[TASK REQUIREMENTS]
Transcribe the listing below only from the line with "Woninginrichting (41, 2535)" up to and including the line with "Términos y condiciones de venta (1029, 2293)".

◇ ◇ ◇ ◇

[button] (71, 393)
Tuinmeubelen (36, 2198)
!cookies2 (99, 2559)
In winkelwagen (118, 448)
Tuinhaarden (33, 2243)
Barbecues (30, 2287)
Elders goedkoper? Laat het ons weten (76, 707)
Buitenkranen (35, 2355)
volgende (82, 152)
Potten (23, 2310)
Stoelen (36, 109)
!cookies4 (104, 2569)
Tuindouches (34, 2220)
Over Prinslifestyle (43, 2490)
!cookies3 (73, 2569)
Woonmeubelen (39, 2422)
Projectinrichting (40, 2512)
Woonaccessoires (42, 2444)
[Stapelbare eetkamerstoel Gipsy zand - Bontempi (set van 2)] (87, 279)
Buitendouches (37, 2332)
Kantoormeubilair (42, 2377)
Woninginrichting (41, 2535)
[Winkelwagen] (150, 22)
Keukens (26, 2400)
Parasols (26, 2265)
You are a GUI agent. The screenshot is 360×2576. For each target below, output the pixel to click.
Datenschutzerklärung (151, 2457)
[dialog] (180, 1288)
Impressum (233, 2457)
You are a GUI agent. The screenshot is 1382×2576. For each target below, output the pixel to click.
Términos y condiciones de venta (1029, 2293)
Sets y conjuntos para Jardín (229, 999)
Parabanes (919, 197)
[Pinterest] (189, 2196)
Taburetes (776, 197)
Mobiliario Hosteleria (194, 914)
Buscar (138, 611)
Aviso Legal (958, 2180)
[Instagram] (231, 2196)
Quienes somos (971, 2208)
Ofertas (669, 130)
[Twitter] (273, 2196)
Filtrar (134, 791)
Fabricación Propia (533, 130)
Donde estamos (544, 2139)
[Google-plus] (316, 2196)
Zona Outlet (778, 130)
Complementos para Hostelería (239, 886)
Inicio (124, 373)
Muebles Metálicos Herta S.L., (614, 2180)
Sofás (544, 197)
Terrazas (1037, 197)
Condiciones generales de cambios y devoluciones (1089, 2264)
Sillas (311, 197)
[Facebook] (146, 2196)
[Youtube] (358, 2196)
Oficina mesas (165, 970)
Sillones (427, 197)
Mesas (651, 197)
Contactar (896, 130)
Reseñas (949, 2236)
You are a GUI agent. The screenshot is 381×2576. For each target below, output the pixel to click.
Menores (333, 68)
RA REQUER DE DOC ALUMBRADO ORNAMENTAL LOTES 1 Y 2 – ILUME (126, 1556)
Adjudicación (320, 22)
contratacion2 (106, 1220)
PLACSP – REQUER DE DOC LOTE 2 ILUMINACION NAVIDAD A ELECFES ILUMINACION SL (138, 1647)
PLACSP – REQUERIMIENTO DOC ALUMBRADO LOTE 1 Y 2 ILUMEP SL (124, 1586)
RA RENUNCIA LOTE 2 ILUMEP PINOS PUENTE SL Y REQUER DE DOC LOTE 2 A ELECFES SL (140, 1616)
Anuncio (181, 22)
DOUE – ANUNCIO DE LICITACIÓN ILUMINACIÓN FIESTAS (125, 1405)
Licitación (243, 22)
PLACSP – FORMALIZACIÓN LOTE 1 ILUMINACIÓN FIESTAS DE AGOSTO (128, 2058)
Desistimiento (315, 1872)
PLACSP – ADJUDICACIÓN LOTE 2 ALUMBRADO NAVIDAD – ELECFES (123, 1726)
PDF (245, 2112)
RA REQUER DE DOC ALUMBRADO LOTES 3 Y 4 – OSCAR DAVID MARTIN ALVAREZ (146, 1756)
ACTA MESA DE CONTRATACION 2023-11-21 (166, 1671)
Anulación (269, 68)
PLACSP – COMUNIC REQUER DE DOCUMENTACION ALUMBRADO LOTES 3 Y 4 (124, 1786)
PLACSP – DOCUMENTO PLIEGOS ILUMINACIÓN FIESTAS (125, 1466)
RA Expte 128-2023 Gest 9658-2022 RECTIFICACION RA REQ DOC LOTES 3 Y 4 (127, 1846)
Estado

◇ ◇ ◇ ◇

[OUTPUT BELOW]
Woninginrichting (41, 2535)
[Winkelwagen] (150, 22)
Keukens (26, 2400)
Parasols (26, 2265)
You are a GUI agent. The screenshot is 360×2576. For each target below, output the pixel to click.
Datenschutzerklärung (151, 2457)
[dialog] (180, 1288)
Impressum (233, 2457)
You are a GUI agent. The screenshot is 1382×2576. For each target below, output the pixel to click.
Términos y condiciones de venta (1029, 2293)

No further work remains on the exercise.